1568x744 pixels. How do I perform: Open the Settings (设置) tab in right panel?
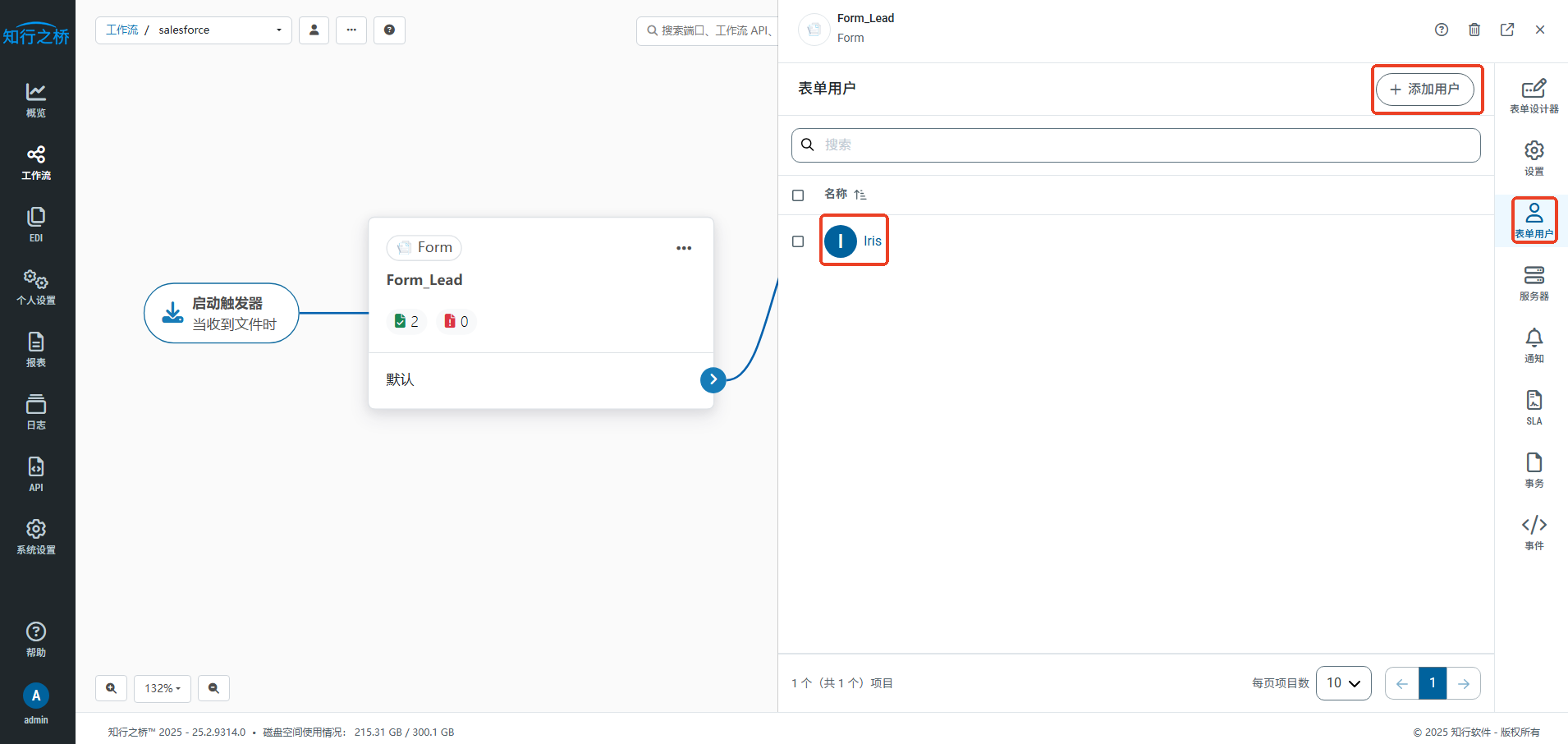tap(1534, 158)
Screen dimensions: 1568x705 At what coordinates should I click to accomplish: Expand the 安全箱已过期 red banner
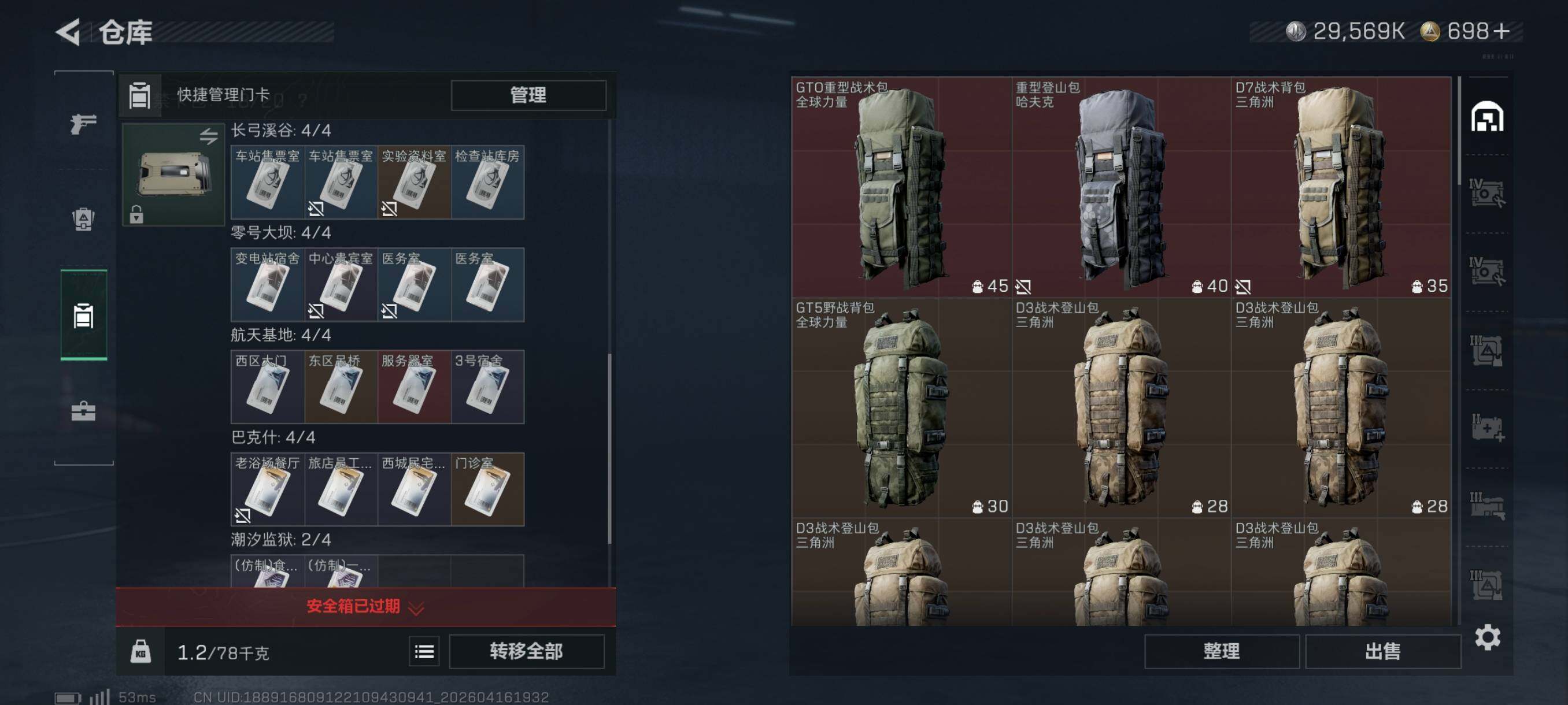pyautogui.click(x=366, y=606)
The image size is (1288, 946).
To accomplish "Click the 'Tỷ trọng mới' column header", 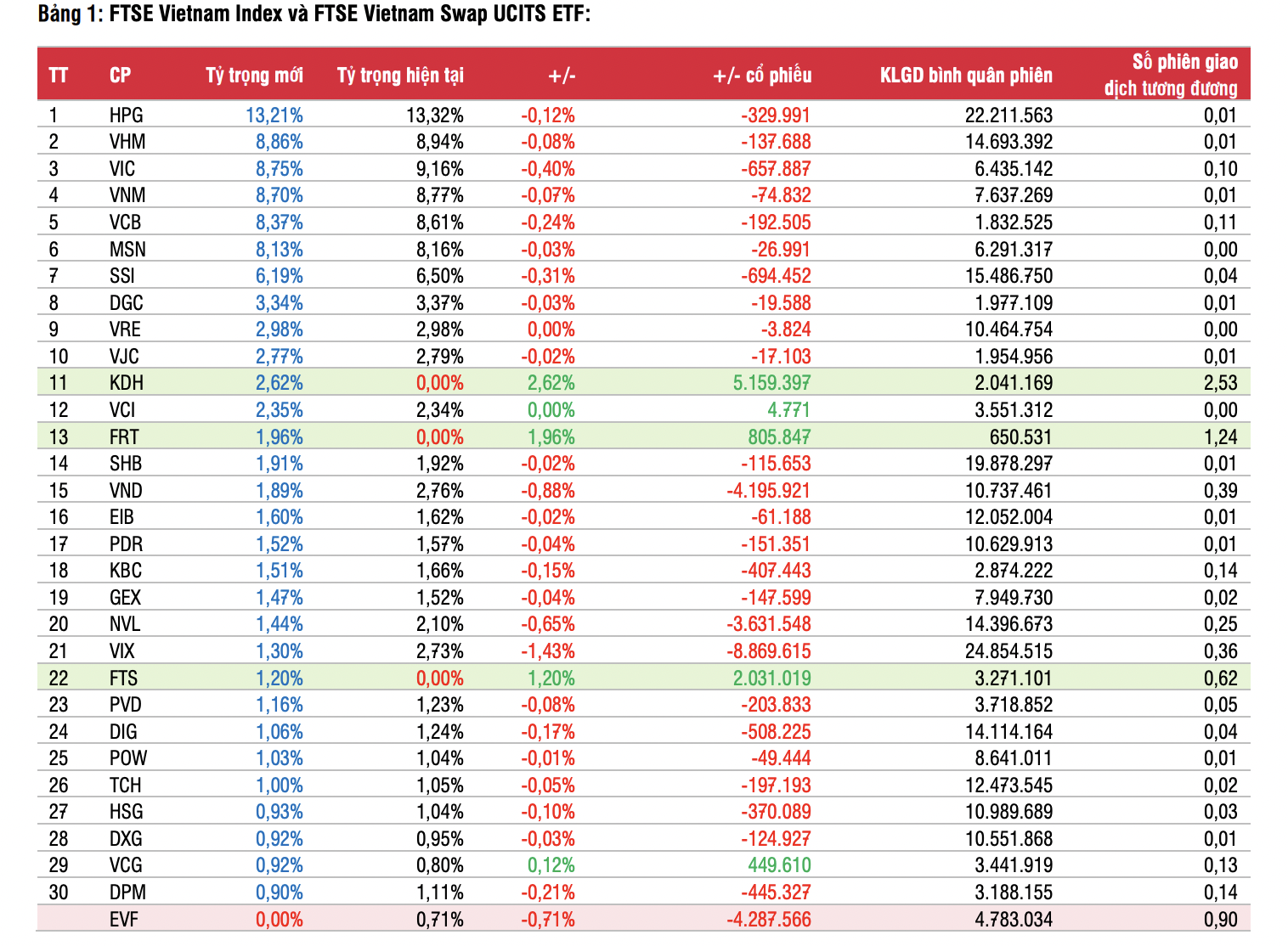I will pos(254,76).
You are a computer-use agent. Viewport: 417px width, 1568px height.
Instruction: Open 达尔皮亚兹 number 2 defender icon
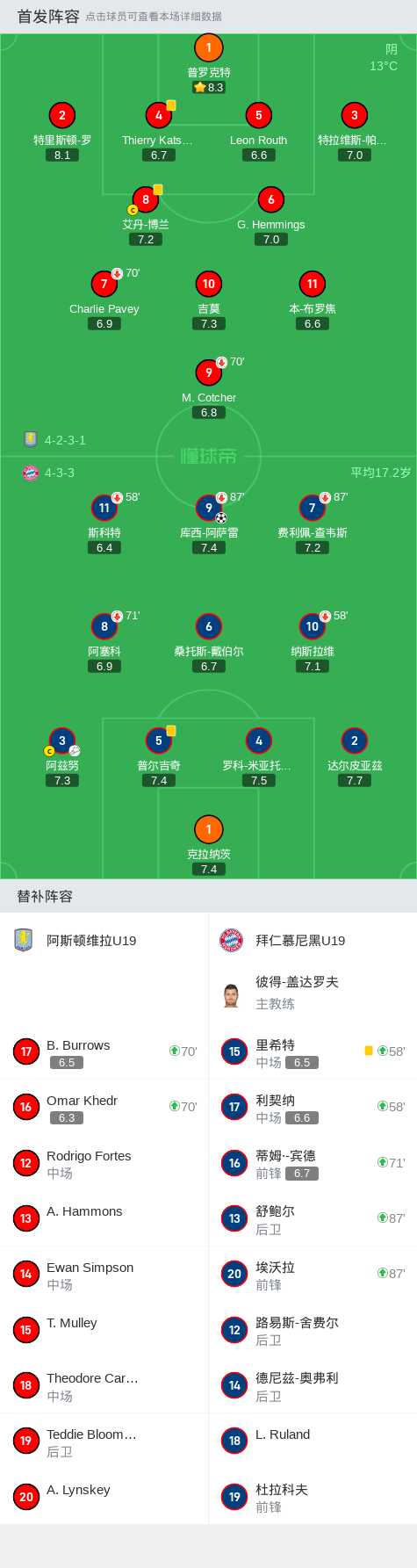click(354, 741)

----------------

Problem details: Restate exactly, please, only the lines between the start of the data and the line containing "The image size is (1288, 946).", both ends included, skipping the pictures.

Finished exercise:
1568x744 pixels. How do I perform: Open the Settings (设置) tab in right panel?
tap(1534, 158)
Screen dimensions: 1568x705 At what coordinates should I click to accomplish: Expand the 安全箱已过期 red banner
pyautogui.click(x=366, y=606)
The image size is (1288, 946).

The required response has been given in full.